New Fable developer Playground Games has been careful not to slavishly emulate the work of series creator Lionhead Games, but the new shepherds of the IP did obviously want to examine and learn from the games that came before them. As part of this history lesson, the studio unearthed design files that were evidently stored away before or around the time Xbox shut down Lionhead a decade after acquiring the studio and mismanaging it into dust – a misstep that Xbox leadership has publicly owned up to in the past. Surely they wouldn't do that again.
In an Xbox Wire post, Fable general manager and game director Ralph Fulton tackles the question of "the essence" of a Fable game.

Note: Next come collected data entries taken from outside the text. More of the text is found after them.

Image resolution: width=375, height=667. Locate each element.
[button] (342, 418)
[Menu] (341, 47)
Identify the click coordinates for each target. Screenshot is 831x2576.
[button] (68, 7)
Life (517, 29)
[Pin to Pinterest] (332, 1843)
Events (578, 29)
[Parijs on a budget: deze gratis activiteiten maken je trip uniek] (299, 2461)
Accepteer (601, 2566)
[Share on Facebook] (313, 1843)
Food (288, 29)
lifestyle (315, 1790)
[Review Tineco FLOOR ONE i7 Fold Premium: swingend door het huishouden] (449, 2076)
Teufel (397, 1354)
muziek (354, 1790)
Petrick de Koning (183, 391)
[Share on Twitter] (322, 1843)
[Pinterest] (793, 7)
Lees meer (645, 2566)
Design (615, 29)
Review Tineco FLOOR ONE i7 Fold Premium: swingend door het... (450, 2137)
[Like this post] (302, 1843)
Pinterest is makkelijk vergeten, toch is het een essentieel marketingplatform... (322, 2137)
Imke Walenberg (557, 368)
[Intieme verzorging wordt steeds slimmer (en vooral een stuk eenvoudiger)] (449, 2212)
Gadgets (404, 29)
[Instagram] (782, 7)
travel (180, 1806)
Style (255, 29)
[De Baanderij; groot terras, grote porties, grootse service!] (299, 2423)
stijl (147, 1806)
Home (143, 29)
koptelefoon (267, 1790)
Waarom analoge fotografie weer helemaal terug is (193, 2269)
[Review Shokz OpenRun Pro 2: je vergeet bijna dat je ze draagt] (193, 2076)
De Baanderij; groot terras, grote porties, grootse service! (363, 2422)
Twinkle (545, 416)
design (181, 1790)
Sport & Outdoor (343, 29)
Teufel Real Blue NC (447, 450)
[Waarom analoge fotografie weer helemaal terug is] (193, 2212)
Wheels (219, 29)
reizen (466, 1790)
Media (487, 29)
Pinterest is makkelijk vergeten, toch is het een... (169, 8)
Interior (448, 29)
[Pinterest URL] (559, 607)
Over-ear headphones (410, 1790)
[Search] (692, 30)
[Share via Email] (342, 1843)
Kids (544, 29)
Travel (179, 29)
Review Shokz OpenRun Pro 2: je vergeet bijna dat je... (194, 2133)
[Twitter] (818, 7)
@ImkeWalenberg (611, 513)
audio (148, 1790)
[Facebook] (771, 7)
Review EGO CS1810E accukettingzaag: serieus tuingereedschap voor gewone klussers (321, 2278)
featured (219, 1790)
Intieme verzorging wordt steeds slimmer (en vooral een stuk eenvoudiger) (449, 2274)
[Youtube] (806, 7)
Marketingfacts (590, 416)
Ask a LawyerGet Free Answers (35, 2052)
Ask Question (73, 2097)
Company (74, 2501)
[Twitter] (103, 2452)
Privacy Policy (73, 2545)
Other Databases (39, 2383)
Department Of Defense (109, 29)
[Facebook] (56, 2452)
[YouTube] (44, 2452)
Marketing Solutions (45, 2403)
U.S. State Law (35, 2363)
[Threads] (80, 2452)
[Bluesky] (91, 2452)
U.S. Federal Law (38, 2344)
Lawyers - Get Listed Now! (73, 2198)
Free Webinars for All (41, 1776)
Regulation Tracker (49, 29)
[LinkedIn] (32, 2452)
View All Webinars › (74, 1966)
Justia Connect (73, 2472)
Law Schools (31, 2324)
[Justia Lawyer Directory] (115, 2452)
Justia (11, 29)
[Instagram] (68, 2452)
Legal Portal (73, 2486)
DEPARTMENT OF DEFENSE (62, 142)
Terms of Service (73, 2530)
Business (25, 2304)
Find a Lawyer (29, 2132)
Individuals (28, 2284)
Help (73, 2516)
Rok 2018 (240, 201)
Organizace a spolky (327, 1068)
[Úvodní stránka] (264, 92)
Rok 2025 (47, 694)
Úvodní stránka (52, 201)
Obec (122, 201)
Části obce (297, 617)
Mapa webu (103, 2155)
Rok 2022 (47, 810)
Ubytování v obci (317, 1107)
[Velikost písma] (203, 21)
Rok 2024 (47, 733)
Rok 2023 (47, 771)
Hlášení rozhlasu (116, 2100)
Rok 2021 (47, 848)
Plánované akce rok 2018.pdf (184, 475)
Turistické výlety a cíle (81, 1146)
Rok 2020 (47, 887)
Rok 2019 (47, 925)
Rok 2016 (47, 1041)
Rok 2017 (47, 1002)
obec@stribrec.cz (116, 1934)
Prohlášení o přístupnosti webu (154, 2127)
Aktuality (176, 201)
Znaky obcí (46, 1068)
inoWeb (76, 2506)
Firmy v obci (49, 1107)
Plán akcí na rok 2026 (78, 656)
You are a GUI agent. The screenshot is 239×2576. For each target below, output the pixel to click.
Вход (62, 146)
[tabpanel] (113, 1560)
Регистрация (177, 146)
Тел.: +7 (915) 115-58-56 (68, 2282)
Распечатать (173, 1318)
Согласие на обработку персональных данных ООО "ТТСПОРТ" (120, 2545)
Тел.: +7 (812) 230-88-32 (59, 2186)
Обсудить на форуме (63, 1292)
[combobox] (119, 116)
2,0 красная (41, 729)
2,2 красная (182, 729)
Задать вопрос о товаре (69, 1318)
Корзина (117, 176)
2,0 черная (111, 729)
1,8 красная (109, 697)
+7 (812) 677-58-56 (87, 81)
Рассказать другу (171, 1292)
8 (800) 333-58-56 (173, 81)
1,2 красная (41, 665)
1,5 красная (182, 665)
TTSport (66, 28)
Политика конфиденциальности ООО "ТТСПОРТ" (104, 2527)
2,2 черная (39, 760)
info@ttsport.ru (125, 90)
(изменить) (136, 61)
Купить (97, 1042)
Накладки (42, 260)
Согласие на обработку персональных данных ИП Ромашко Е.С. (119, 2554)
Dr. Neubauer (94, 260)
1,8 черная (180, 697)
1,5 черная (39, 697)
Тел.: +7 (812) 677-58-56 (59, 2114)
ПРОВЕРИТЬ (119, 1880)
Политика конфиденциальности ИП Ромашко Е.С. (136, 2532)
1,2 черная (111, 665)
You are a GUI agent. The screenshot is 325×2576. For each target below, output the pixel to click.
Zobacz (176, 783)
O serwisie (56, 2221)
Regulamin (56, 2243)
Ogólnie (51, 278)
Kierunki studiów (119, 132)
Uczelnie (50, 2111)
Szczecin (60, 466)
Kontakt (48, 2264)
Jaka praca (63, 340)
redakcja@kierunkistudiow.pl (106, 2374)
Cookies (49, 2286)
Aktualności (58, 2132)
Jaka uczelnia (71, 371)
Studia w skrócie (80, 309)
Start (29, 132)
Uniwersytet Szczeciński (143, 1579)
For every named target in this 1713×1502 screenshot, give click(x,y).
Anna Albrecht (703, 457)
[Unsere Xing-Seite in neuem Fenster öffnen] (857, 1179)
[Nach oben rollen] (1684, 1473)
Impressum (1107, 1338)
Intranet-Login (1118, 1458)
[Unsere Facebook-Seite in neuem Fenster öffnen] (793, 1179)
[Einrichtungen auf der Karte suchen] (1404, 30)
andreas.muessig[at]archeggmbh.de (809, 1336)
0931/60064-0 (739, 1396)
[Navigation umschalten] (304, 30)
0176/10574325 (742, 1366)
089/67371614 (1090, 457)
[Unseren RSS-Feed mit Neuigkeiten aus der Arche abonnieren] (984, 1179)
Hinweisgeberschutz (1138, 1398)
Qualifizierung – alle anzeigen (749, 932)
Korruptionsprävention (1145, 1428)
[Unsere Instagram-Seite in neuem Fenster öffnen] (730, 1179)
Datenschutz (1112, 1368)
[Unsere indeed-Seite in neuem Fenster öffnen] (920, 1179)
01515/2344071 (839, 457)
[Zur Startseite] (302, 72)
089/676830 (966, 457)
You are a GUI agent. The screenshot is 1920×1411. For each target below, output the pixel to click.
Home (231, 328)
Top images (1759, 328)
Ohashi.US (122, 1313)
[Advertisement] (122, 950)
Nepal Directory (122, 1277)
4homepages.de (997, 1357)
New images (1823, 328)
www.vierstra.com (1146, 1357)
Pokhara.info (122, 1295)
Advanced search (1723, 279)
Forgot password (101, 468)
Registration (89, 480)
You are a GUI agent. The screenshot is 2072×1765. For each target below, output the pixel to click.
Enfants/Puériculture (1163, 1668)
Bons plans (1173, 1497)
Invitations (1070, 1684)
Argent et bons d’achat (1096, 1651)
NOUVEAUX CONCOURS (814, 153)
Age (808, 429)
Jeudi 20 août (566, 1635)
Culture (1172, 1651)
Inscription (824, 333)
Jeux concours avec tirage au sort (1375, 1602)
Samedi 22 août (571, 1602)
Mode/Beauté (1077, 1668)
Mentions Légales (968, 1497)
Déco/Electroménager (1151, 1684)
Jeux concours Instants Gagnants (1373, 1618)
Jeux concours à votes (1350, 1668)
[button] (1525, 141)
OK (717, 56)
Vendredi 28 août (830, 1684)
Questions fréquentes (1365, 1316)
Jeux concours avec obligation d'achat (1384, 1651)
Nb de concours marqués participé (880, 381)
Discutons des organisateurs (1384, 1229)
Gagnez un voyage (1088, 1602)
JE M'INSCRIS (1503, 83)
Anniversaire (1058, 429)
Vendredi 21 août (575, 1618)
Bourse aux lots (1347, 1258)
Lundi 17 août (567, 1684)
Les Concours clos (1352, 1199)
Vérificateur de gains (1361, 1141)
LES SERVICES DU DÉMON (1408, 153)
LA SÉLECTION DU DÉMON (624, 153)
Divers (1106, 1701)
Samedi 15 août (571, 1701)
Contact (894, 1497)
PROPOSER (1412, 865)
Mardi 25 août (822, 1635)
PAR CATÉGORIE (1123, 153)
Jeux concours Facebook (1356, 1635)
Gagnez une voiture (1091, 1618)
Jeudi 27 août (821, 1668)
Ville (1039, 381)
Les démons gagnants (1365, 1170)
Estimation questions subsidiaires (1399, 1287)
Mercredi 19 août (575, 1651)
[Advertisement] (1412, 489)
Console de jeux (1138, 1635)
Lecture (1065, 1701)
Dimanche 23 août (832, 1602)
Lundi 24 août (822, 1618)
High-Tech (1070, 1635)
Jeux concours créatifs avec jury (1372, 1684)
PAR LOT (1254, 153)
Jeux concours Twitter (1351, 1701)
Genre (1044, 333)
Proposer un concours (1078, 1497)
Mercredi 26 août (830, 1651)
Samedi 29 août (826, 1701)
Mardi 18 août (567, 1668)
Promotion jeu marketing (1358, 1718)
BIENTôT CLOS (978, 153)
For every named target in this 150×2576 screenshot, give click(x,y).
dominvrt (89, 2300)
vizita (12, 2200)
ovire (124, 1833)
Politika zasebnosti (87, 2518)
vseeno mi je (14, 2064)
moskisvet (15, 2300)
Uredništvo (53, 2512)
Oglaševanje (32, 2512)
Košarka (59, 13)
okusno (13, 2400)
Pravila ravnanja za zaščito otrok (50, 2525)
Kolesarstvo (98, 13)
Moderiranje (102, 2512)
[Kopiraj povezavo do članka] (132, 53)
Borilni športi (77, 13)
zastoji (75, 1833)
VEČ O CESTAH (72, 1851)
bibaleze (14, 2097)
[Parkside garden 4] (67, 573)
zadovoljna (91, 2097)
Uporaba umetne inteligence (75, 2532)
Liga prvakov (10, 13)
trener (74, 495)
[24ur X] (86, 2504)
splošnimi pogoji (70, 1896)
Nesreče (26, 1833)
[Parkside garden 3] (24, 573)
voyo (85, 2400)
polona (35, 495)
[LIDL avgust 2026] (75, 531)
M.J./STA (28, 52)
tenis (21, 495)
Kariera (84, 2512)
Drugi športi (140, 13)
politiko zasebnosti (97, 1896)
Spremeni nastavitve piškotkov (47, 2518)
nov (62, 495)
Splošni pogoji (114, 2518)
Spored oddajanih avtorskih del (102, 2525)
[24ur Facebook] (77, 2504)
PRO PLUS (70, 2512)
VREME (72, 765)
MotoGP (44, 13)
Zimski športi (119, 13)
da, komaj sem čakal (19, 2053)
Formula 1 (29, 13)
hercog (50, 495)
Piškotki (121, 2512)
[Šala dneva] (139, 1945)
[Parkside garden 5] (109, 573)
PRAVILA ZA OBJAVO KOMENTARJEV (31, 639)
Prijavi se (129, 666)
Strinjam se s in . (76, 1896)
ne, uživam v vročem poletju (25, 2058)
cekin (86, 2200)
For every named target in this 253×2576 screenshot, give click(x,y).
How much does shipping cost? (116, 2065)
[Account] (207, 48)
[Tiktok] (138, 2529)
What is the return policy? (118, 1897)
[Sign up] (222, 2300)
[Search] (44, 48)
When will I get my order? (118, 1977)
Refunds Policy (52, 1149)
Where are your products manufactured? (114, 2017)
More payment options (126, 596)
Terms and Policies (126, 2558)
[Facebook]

"We came up with a bunch of things – the first of which I would say we actually inherited from Lionhead," he says. "When we started working on this project, we got a treasure trove of documents from Lionhead that had been in storage.
"Something that I thought was just brilliantly succinct was one of the documents, which said: ‘Fable is Fairytale, not Fantasy’ – which is just super neat."
Digging up these documents might technically count as grave robbing given Lionhead's fate, but there is something poignant about a new generation of developers rediscovering the principles laid out by the folks who made the IP they've now inherited, and using them as a touchstone for their own ambitions. And Lionhead nailed it with those five words – that's Fable, right there.
We spoke to Fulton to learn more about how Fable's open-world fantasy lets you meddle in the lives of over 1,000 unique characters. He stressed that, "It would be inauthentic for us to try and just make Fable 4. We felt we needed to reboot the franchise and put our own stamp on it."